The opinions expressed in this article are the writer’s own and do not reflect the views of Her Campus.
This article is written by a student writer from the Her Campus at CU Boulder chapter.

Beyoncé has released two new country songs, with plans for a full country album to drop later this year. And while “Texas Hold ‘Em” and “16 Carriages” hold every requisite needed to be beloved country songs–plucky acoustic backing, simple chord progressions, a repeatable chorus, and emotional presence being some key factors–the business behind country is not loving them. Or her. 

A country music station in Oklahoma refused to play “Texas Hold ‘Em” after its release and request, arguing that “[they] do not play Beyoncé on KYKC, as we are a country music station.”

But if the institution of country music refuses to embrace Knowles, the people have–and as of February 20th, 2024, she has become the first Black female artist to ever top Billboard’s “Hot Country List.”

For the non-country onlooker, this is to be expected. It’s Beyoncé. Her rise to the top of any chart is to be expected. 

But she’s tried before–and failed.

“Daddy Lessons,”, “The Chicks,”, and Bigotry

In her 2016 album “Lemonade,”, Knowles debuted the country song “Daddy Lessons.”. Again, everything about it screams “country.”.  ​

After an instrumental intro and a roaring “yee haw,” a simple drum beat ushers in the story of Beyoncé and her father’s complicated relationship, sung over an acoustic guitar backing–again, following the recipe for a country song, and done to perfection. 

The song achieved massive success–but not without angry “cowboys” lining up to make sure the world knew that “Daddy Lessons” did not belong in the country world. Despite this, Knowles performed it at the 2016 Country Music Awards with “The Chicks”–a country group, superstars in the genre by all means, composed of Natalie Maines, and sisters Emily Burns Strayer and Martie Maguire. 
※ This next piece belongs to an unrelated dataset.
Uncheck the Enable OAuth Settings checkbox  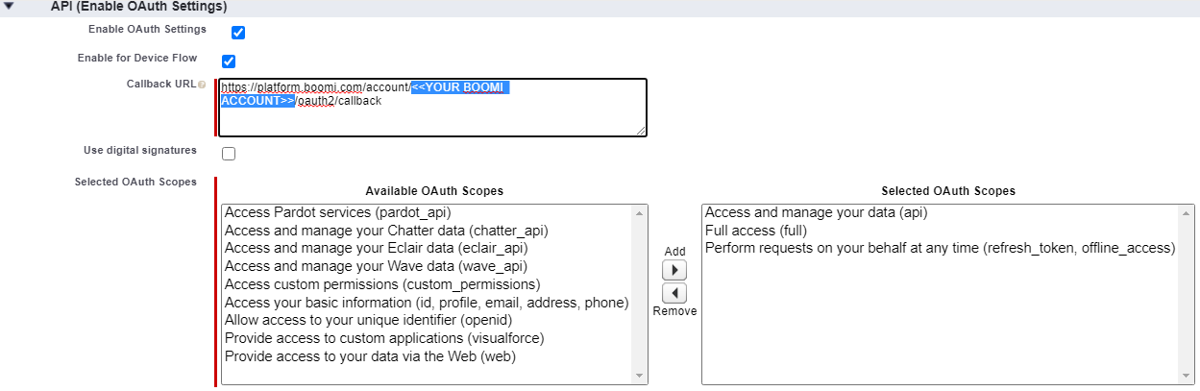[x=238, y=33]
With Knowles’ stage presence and “The Chicks’” musicality–you may know them from hits like “Goodbye Earl,” “Wide Open Spaces,” and “Cowboy Take Me Away”– the group blew any expectations there could have been out of the water. 
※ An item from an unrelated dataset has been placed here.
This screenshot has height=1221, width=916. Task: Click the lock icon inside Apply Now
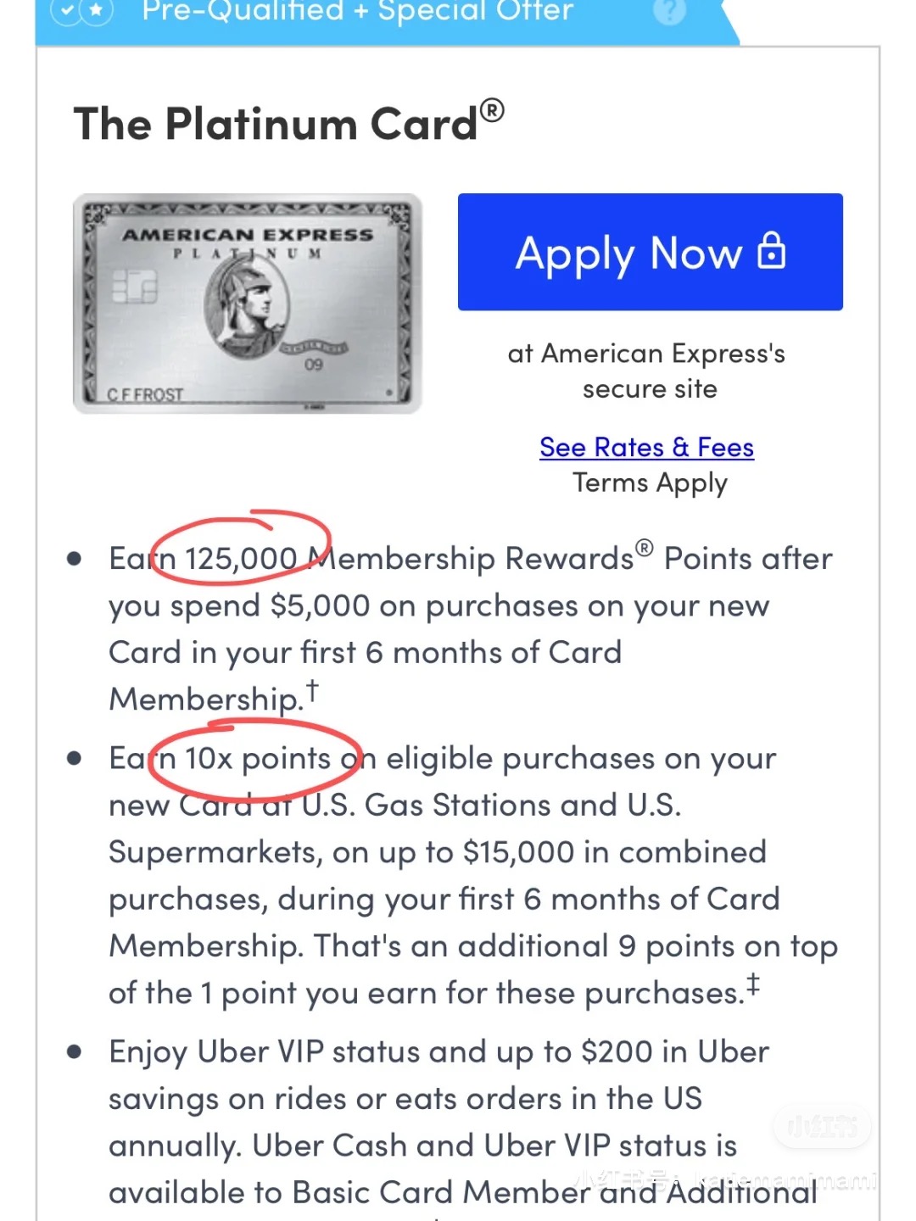771,253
The performance is a powerhouse, a culmination of feminism, musical talent, vocal strength, and one very enthusiastic baritone saxophone player. I’ve seen it maybe 90 times. But, if you notice the crowd, you’ll catch a glimpse of some not-too-happy faces while the women perform. And while it has received its praise, the backlash against it was, like we are seeing with “Texas Hold ‘Em,” a massive culmination of racist and misplaced passion from the mainstream country community.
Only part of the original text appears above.